— SUPPLIED MATERIAL —
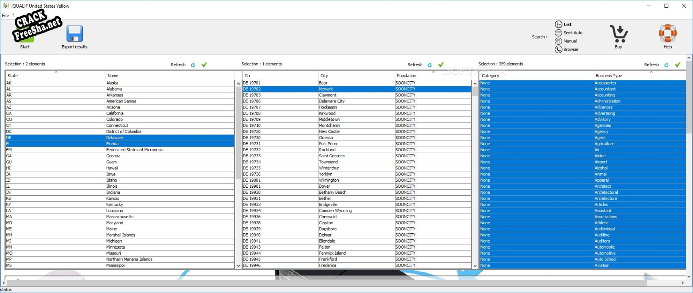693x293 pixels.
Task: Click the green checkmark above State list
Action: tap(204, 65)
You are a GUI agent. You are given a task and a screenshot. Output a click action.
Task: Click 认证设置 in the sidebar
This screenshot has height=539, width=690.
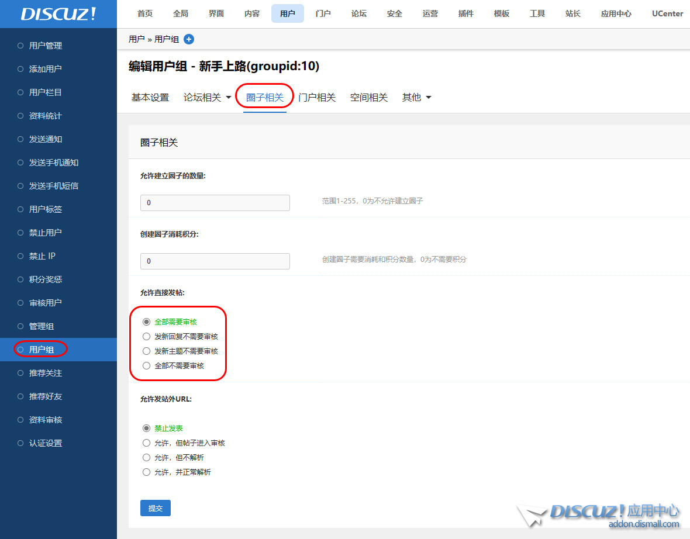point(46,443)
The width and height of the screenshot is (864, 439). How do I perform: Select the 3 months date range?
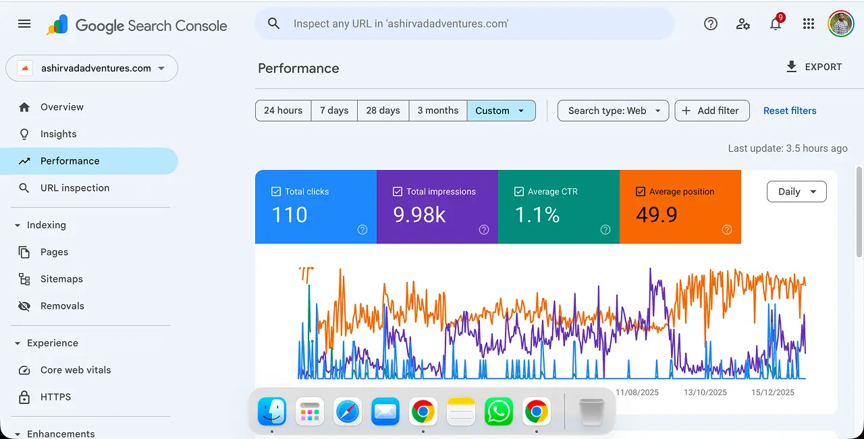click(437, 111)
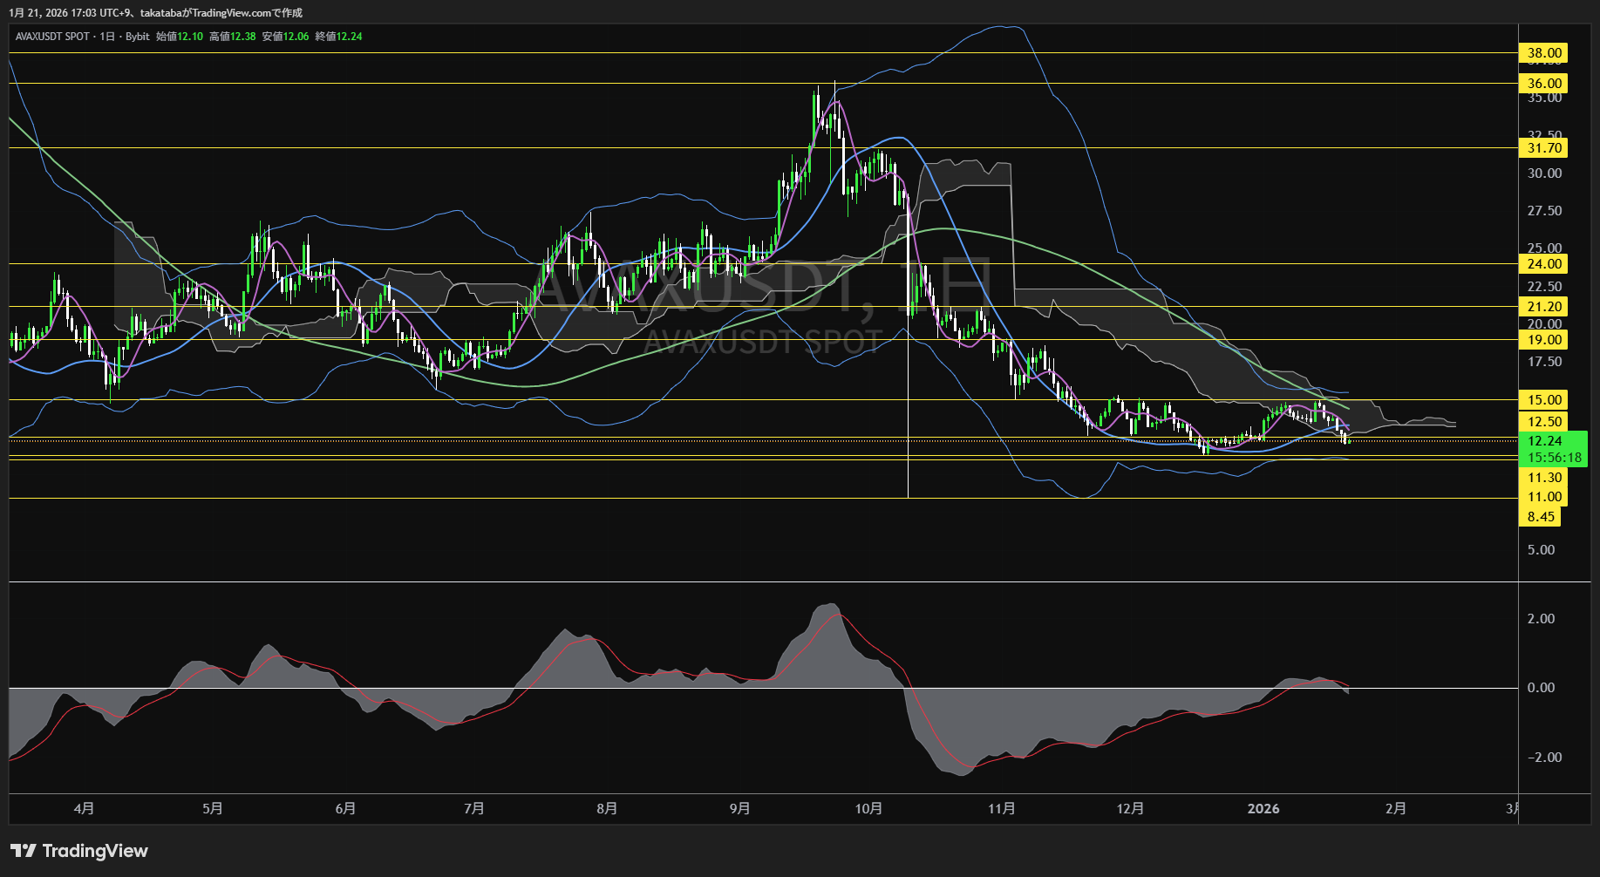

— YOUR ASSIGNMENT —
Write out, word for word, only the lines from the one containing "You are a GUI" to the end of the data above; the pictures stay out.

— RESULT OF THIS TASK —
You are a GUI agent. You are given a task and a screenshot. Output a click action.
Task: Click 认证设置 in the sidebar
This screenshot has height=539, width=690.
point(46,443)
The width and height of the screenshot is (864, 439). How do I perform: Select the 3 months date range?
click(437, 111)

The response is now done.